• Santa Bea

Testimonio de José Luis “Mi visita a Sevilla”

VISITA A SEVILLA



No es mi deseo tener preconcebida una valoración del viaje

que estoy a punto de realizar; así pues, me acomodo en mi asiento

del tren y reposo la cabeza en el respaldo. Trato de dejar mi mente

vacía para poder sólo recrear en mi todas y cada una de las

sensaciones que me rodearán en este viaje.

El tren inicia su marcha y la primera sensación que recibo es

“inquietud”. Pero no como desasosiego del ánimo, todo lo

contrario; sino como un estado de nerviosismo alegre y

esperanzador; un alboroto contenido de plena felicidad que se

manifiesta en una sonrisa de satisfacción espiritual.

Al llegar a Sevilla, descendemos del tren con la alegría de

deambular por una ciudad bañada perpetuamente por el sol, pero

la lluvia nos sorprende. Cae sobre nosotros sin violencia, como si

fuera una ducha que desea lavar nuestros impíos pensamientos

antes de ver al Gran Poder. Levanto mi cabeza y dejo que las

gotas resbalen por mi rostro; si ha de ser así, que así sea.

Nos dirigimos a la catedral, lugar donde ha sido llevada la

talla por unos días. Al entrar, observo que la inquietud de antes

ha desaparecido y una multiplicidad de sensaciones se agolpa en

los corazones.

Felicidad.

Felicidad de estar ahí, cerca del Gran Poder, tan cerca como

nunca se había imaginado, tan cerca como para mirarle fijamente

a los ojos, cansados, sufridos, pero esperanzadores. Ojos que

parecen decir: ven, acompáñame en mi sufrimiento, pues en la

vida no todo es alegría, también hay penas que acarrear, como

acarreo yo este madero sobre mis hombros. Y la felicidad en los

rostros se baña de emocionadas lágrimas: lágrimas de esperanza,

lágrimas de fe, lágrimas de amor, lágrimas de vida.

Paz.

Veo la paz en los ojos de quienes se han postrado ante ÉL y

han rezado; veo la paz en quienes ha descargado en sus cansados

hombros sus penas y sus desdichas. Un descanso del amargo y

agotador deambular en pensamientos fatuos. Es una paz

espiritual, una paz plena, una paz grande.

Esperanza.

La esperanza se refleja en cada uno de quienes han orado, de

quienes han pedido, de quienes han abierto sus corazones y le han

enseñado sus anhelos, sus deseos.
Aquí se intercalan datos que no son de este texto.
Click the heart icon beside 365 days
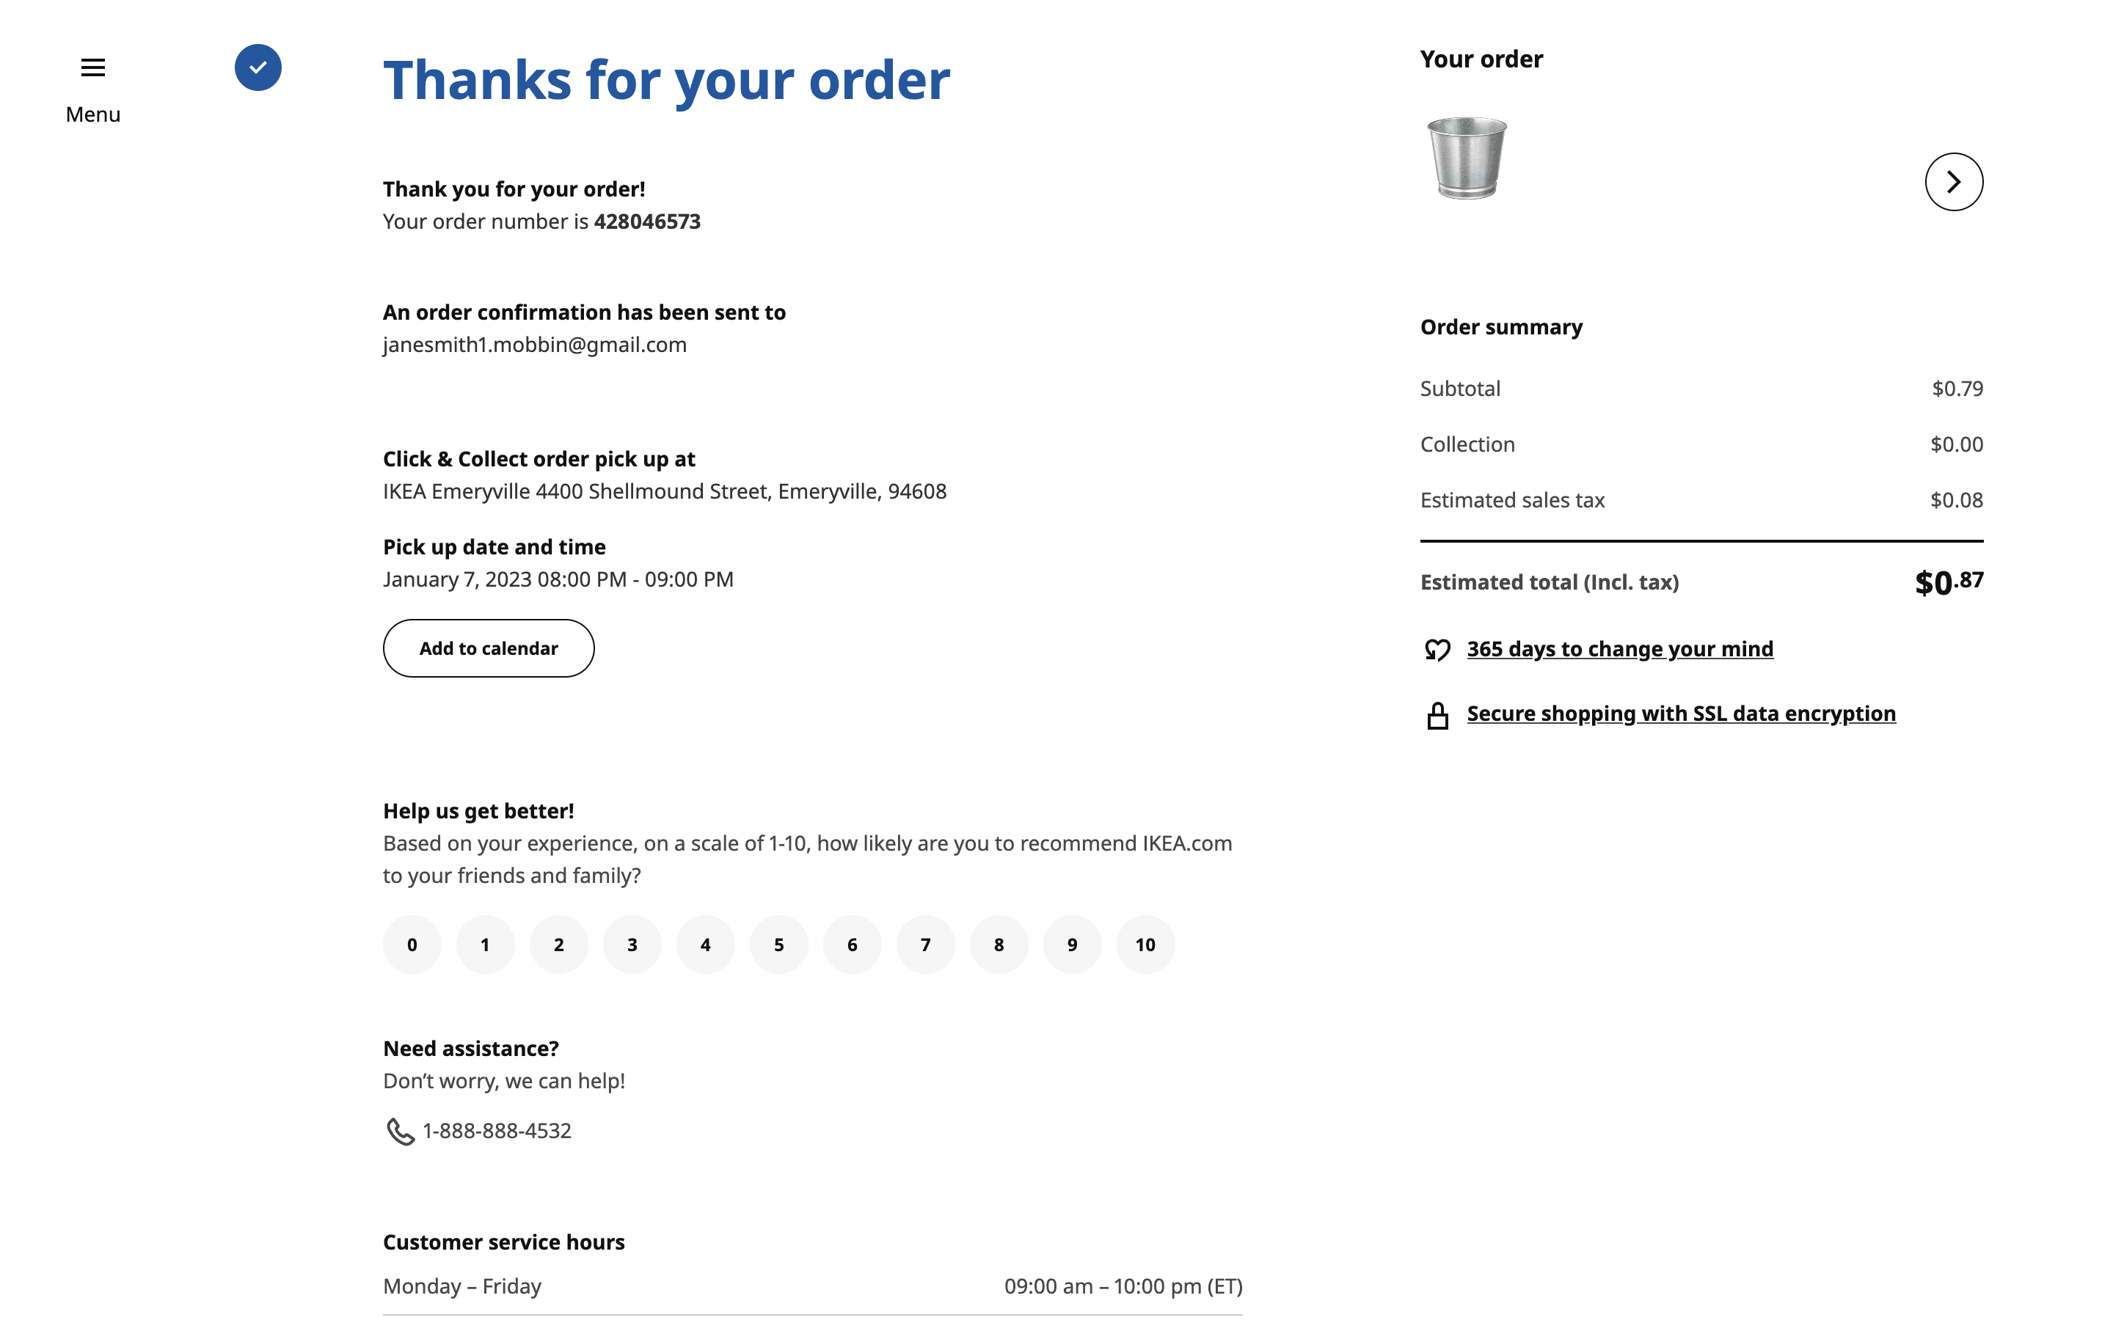pyautogui.click(x=1437, y=650)
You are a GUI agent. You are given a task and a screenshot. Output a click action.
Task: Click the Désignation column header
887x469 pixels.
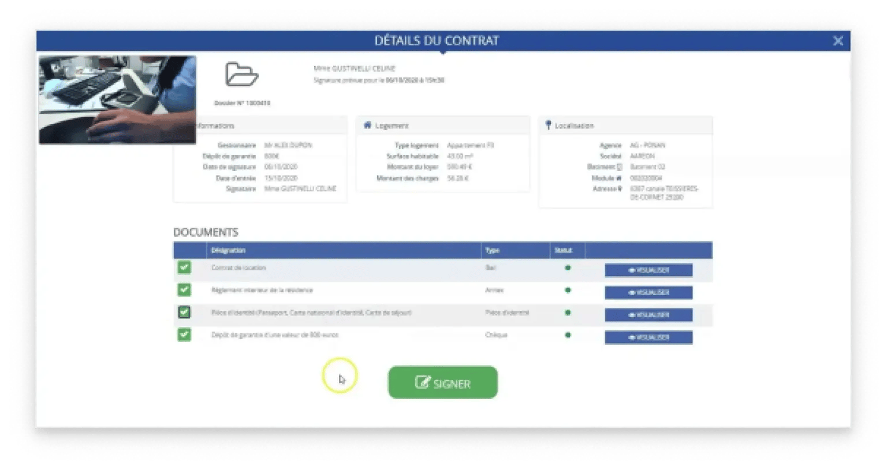coord(228,251)
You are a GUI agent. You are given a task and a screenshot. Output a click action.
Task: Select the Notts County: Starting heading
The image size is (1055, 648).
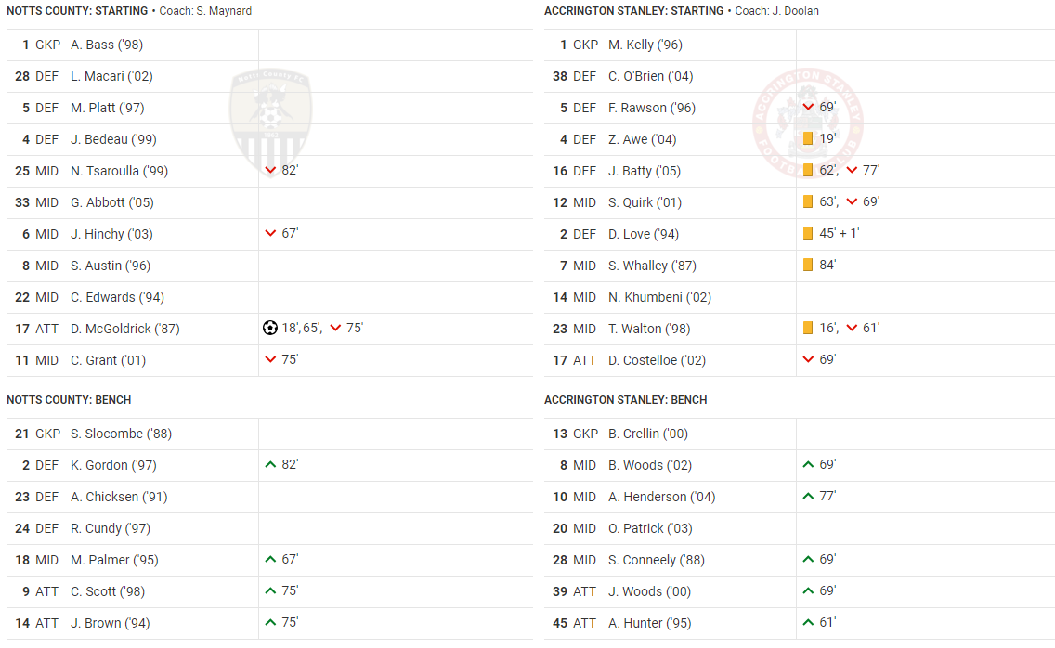pyautogui.click(x=77, y=11)
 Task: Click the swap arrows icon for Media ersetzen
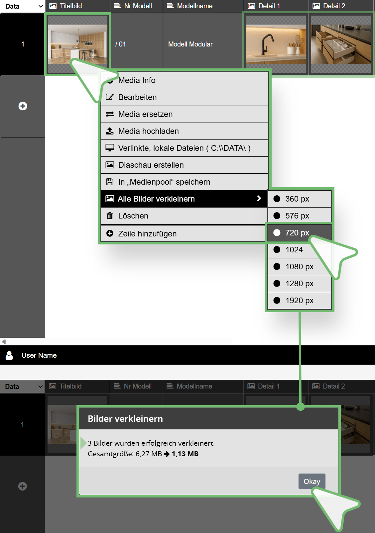[110, 114]
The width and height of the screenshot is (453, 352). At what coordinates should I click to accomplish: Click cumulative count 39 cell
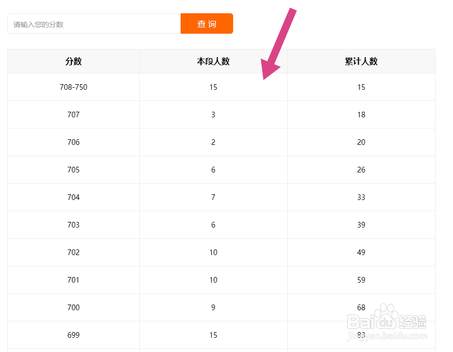click(361, 225)
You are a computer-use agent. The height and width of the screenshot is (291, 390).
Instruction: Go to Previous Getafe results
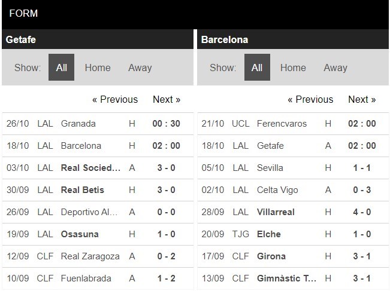pyautogui.click(x=114, y=99)
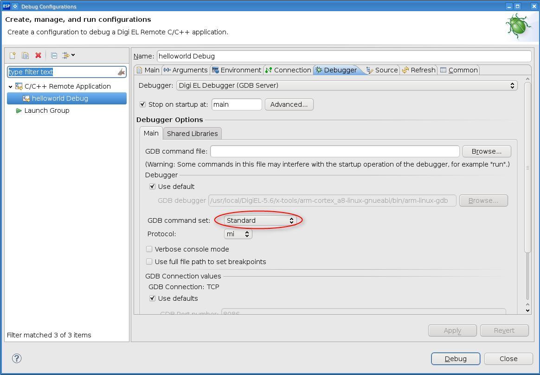Viewport: 540px width, 375px height.
Task: Open the GDB command set dropdown
Action: tap(260, 220)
Y la esperanza dibuja una


sonrisa en sus rostros y pinta un brillo en sus miradas. La

esperanza da fortaleza para deambular sobre los períodos de

incertidumbre. La esperanza es imperecedera, aunque el destino

sólo lo conozca Él.

De regreso a su parroquia, Jesús del Gran Poder se deja

rodear por una ingente masa de fervorosos corazones que

admiran cómo le llevan en volandas. El lento caminar mermaría

la paciencia de cualquiera, pero no desanima a millares de

devotos que quieren verle pasar.

Brutal.

Porque la admiración, la devoción, la veneración es tan

grande que no puede expresarse de otra manera. No hay

curiosidad en quienes se postran para verle, sino rendidas almas

que expresan su insignificancia.

Silencio.

Millares de feligreses, agolpados en las calles, esperan a que

llegue formando un estentóreo diálogo inconcebible de acallar.

Cuando se acerca, el silencio rompe los murmullos de las voces que

esperaban su paso. Sólo los ojos, bañados en lágrimas, que le miran

hablan, gritan: eres inmenso.

Nos marchamos dejándole acogido en su basílica, donde sus

cansados hombros esperan soportar el peso de todos aquellos que le

lloran y descargan en Él sus inquietudes, su felicidad, su paz, sus

esperanzas, su admiración y su silencio.